发布时间:2020-02-11 11:57   来源:网络 点击 :

在比较DMA和Channel I/O之前,我们不妨回顾一下IO数据传输的四种方式,循环IO测试、程序中断IO、DMA方式和通道方式。

循环IO测试(Programmed I/O):计算机的IO测试指令通过轮询的方式,检测IO设备的忙/闲标志,决定主存和外设之间是或否传出一个字或者一个字符。在这种情况下,CPU的大量时间在等待输入、输出的循环检测上,使计算机不能充分发挥效率,外设也得不到合理的使用,整个系统效率低下。

举个例子:Consider a user process that wants to print the eight-character string "ABCDEFGH" on the printer.

It first assembles the string in a buffer in user space,as shown in Fig. 5-7(a).

The operating system then (usually) copies the buffer with the string to an array, say, p, in kernel space, where it is more easily accessed (because the kernel may have to change the memory map to get at user space). It then checks to see if the printer is currently available. If not, it waits until it is available. As soon as the printer is available, the operating system copies the first character to the printer's data register, in this example using memory-mapped 110. This action activates the printer. The character may not appear yet because some printers buffer a line or a page before printing anything.In Fig. 5-7(b), however, we see that the first character has been printed and that the system has marked the "B" as the next character to be printed.

As soon as it has copied the first character to the printer, the operating system checks to see if the printer is ready to accept another one.
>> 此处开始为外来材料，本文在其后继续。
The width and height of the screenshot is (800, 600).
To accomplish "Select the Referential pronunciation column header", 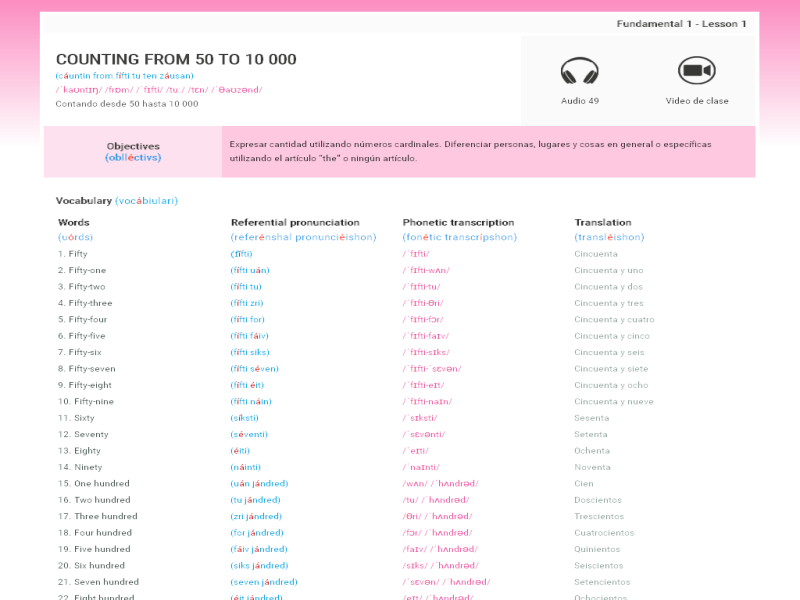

Generally, the printer ,has a second register, which gives its status. The act of writing to the data register causes the status to become not ready. When the printer controller has processed the current character, it indicates its availability by setting some bit in its status register or putting some value in it.
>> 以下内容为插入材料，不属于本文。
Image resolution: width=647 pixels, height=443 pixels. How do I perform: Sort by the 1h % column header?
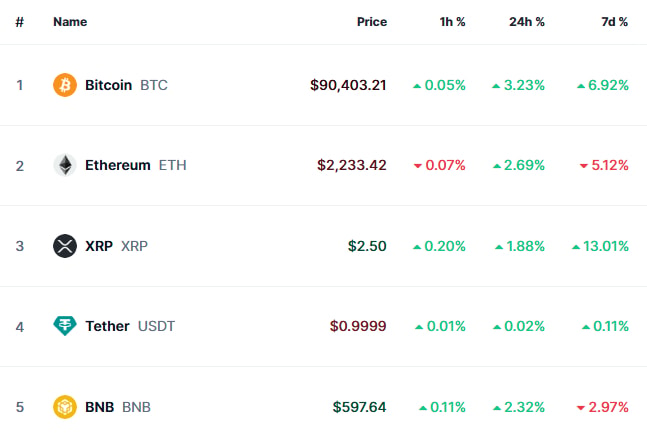tap(452, 22)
At this point the operating system waits for the printer to become ready again. When that happens, it prints the next character, as shown in Fig. 5-7(c). This loop continues until the entire string has been printed. Then control returns to the user process.

The actions followed by the operating system are summarized in Fig. 5-8.
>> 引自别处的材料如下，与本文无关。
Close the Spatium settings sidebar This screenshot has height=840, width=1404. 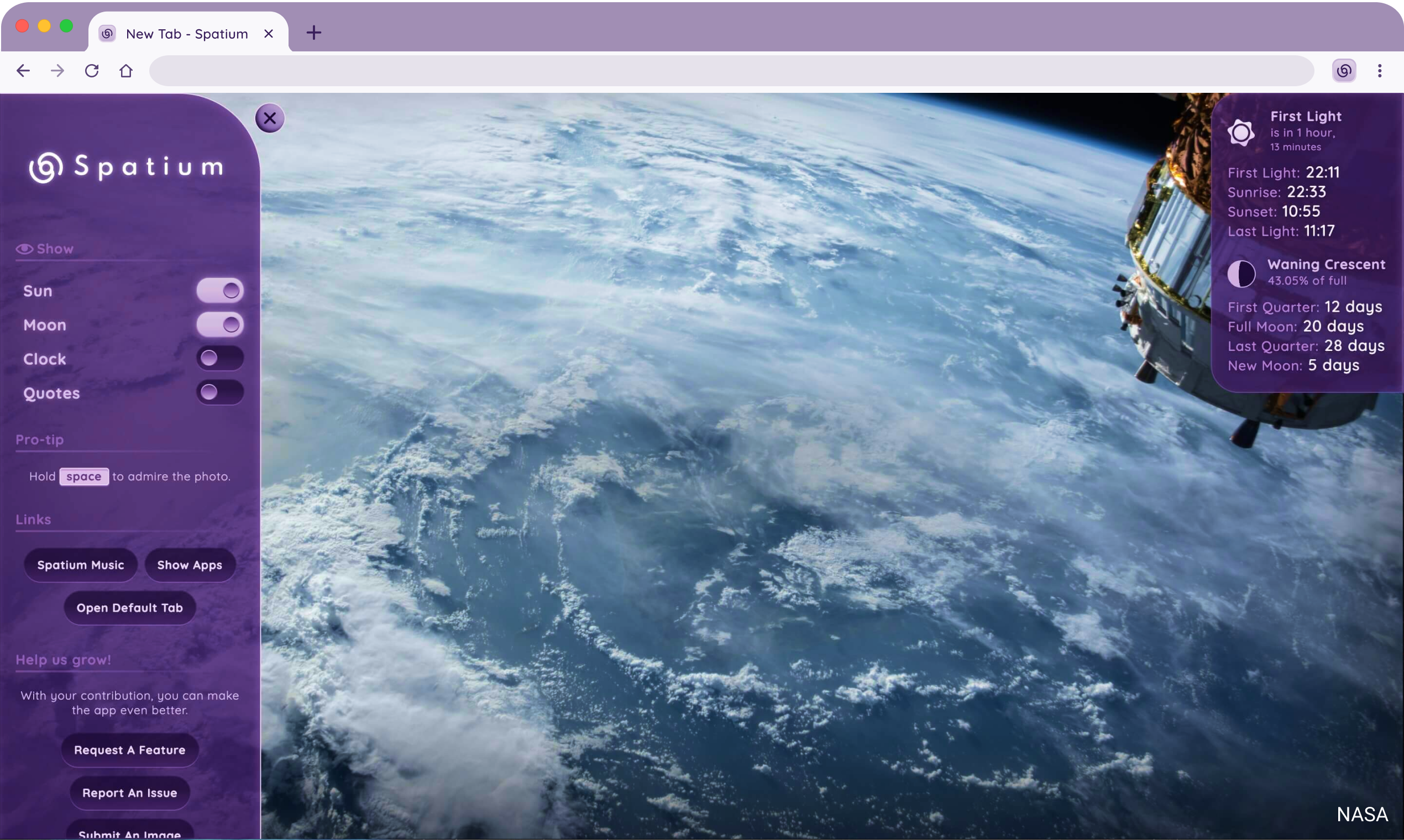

First the data are copied to the kernel. Then the operating system enters a tight loop outputting the characters one at a time. The essential aspect of programmed I/O, clearly illustrated in this figure, is that after outputting a character, the CPU continuously polls the device to see if it is ready to accept another one. This behavior is often called polling or busy waiting.

程序中断(Interrupt-Driven I/O):IO设备的控制器逐个比特的从设备中读取一块数据放入设备的内部缓冲区中,然后,计算该块数据的校验和,以保证读取的正确性,接着,设备控制器发出中断信号,操作系统开始逐个字节地从缓冲区中数据读入内存。中断机制的引入,使得外围设备有了反映自身状态的能力,仅当IO操作正常或者异常结束时才中断CPU,从而实现了一定程度的并行。但是,IO操作毕竟是由CPU控制的,此时每传输一个字或字符,往往就要中断一次。中断也需要消耗时间,因此这种模式也在一定程度上浪费了CPU时间。当IO设备很多时,CPU可能完全陷入处理IO中断中。

继续上一个栗子:

When the system call to print the string is made, the buffer is copied to kernel space, as we showed earlier, and the first character is copied to the printer as soon as it is willing to accept a character. At that point the CPU calls the scheduler and some other process is run. The process that asked for the string to be printed is blocked until the entire string has printed.The work done on the system call is shown in Fig. 5-9(a).

When the printer has printed the character and is prepared to accept the next one, it generates an interrupt. This interrupt stops the current process and saves its state. Then the printer interrupt service procedure is run. A crude version of this code is shown in Fig. 5-9(b). If there are no more characters to print, the interrupt handler takes some action to unblock the user. Otherwise, it outputs the next character, acknowledges the interrupt, and returns to the process that was running just before the interrupt, which continues from where it left off.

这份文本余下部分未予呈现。